The accuracy of calculations using the mean value theorem essentially depends, as was shown, on visual purpose point chart. Indeed, by choosing, in the same example, points or , you can get other values ​​of the integral, and the error may increase. Subjective factors, the scale of the graph and the quality of the drawing greatly affect the result. it unacceptably in critical calculations, so the mean value theorem applies only to fast quality integral estimates.

In this section, we will consider one of the most popular methods of approximate integration - trapezoid formula . The basic idea of ​​constructing this formula comes from the fact that the curve can be approximately replaced by a broken line, as shown in the figure.

Let us assume, for definiteness (and in accordance with the figure), that the integration interval is divided into equal (this is optional, but very convenient) parts. The length of each of these parts is calculated by the formula and is called step . The abscissas of the split points, if specified, are determined by the formula , where . It is easy to calculate ordinates from known abscissas.

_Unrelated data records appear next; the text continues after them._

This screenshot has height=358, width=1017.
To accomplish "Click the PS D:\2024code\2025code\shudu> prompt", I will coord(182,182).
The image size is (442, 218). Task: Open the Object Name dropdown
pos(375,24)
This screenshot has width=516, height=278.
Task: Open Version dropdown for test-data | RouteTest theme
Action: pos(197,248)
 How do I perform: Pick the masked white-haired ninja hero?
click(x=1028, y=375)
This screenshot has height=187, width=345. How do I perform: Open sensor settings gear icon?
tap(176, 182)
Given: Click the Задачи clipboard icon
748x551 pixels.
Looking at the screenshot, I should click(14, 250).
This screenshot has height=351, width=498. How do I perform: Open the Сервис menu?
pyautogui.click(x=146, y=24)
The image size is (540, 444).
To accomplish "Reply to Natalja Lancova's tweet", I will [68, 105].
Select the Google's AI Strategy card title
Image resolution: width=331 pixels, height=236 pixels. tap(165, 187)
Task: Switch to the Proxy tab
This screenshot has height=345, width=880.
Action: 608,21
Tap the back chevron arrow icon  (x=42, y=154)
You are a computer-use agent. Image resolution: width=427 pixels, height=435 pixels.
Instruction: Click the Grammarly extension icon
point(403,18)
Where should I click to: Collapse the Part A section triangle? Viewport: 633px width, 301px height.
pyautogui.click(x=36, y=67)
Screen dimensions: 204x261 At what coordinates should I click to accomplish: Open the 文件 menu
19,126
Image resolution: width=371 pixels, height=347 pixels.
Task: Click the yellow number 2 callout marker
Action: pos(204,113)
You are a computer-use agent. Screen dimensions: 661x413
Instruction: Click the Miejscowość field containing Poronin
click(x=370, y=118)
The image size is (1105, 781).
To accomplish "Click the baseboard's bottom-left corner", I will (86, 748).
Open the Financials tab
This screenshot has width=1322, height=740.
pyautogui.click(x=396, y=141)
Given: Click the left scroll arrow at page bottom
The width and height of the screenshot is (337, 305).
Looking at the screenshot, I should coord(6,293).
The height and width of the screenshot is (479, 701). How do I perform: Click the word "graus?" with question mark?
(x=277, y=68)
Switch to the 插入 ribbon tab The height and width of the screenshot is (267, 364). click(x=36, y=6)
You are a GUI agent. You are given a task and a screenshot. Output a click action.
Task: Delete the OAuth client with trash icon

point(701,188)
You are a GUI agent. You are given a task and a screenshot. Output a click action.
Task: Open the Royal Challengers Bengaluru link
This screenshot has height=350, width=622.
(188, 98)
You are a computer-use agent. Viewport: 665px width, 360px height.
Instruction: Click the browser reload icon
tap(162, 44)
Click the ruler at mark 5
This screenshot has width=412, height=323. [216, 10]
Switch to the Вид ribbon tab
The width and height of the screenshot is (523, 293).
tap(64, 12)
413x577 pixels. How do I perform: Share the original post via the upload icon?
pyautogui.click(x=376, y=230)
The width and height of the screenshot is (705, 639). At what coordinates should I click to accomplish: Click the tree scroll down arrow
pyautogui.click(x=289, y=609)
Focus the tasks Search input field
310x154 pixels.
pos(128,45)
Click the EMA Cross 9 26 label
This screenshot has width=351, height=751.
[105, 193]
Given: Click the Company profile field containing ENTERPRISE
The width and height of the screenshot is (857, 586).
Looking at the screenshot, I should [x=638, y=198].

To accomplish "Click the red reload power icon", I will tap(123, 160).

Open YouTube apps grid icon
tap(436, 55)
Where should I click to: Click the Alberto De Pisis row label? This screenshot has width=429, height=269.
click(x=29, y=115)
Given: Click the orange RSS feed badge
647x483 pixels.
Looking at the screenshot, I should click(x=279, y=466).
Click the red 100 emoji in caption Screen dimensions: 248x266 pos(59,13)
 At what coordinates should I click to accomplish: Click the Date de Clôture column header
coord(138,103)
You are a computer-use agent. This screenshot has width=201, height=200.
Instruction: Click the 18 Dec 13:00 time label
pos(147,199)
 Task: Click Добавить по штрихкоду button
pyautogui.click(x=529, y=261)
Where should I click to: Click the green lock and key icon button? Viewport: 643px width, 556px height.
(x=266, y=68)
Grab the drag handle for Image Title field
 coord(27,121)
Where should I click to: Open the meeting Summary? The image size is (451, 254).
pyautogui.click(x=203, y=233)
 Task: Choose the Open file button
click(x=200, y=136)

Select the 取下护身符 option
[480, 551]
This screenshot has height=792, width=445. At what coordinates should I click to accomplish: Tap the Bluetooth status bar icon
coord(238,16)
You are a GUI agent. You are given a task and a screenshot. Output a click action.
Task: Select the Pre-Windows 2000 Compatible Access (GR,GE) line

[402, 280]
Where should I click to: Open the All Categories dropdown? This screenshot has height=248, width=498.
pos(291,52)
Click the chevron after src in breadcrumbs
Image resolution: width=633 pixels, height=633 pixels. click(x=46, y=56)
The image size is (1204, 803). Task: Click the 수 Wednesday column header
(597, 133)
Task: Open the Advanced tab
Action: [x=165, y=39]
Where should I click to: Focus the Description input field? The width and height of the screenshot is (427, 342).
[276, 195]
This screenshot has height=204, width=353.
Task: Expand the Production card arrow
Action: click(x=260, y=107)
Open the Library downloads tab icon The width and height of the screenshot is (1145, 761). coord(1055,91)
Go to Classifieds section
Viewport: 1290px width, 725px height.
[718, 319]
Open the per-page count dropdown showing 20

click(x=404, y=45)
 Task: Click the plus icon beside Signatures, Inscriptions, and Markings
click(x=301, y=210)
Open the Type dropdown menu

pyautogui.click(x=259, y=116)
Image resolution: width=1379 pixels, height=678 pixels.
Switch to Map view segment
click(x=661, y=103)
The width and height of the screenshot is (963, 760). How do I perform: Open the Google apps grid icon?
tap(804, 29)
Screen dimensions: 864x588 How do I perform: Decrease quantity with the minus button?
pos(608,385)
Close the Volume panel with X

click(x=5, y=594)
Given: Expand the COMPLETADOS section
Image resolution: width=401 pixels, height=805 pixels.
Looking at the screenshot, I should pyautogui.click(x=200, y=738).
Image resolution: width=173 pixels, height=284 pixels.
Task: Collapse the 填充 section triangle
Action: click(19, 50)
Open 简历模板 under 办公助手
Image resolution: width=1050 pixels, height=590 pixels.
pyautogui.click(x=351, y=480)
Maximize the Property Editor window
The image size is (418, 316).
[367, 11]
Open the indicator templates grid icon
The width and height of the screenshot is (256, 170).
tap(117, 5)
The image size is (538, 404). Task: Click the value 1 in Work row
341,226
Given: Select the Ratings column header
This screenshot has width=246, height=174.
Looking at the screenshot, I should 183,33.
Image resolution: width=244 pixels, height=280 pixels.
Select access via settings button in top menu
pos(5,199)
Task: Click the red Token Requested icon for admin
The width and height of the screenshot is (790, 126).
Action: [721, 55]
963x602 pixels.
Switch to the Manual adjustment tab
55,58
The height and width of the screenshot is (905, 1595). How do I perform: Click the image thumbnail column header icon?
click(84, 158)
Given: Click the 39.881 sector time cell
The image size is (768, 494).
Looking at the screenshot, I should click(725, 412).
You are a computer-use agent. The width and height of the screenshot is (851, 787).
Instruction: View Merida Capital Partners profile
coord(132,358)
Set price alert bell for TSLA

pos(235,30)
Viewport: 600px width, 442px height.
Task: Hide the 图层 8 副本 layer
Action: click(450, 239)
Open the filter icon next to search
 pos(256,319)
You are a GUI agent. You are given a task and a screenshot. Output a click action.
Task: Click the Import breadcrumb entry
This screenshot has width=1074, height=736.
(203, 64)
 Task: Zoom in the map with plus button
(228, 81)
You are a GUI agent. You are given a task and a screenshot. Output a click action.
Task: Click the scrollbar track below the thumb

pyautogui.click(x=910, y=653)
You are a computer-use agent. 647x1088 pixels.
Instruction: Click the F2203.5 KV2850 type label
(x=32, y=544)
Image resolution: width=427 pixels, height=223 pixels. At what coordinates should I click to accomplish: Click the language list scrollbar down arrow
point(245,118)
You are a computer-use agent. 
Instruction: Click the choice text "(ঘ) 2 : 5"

In this way,

This is the trapezoid formula for the case. Note that the first term in brackets is the half-sum of the initial and final ordinates, to which all intermediate ordinates are added. For an arbitrary number of partitions of the integration interval general formula trapezoid looks like: quadrature formulas: rectangles, simpson, gauss, etc. They are built on the same idea of ​​representing a curvilinear trapezoid by elementary areas various shapes, therefore, after mastering the trapezoid formula, it will not be difficult to understand similar formulas. Many formulas are not as simple as the trapezoid formula, but allow you to get a high accuracy result with a small number of partitions.

With the help of the trapezoid formula (or similar ones), it is possible to calculate, with the accuracy necessary in practice, both "non-taking" integrals and integrals of complex or cumbersome functions.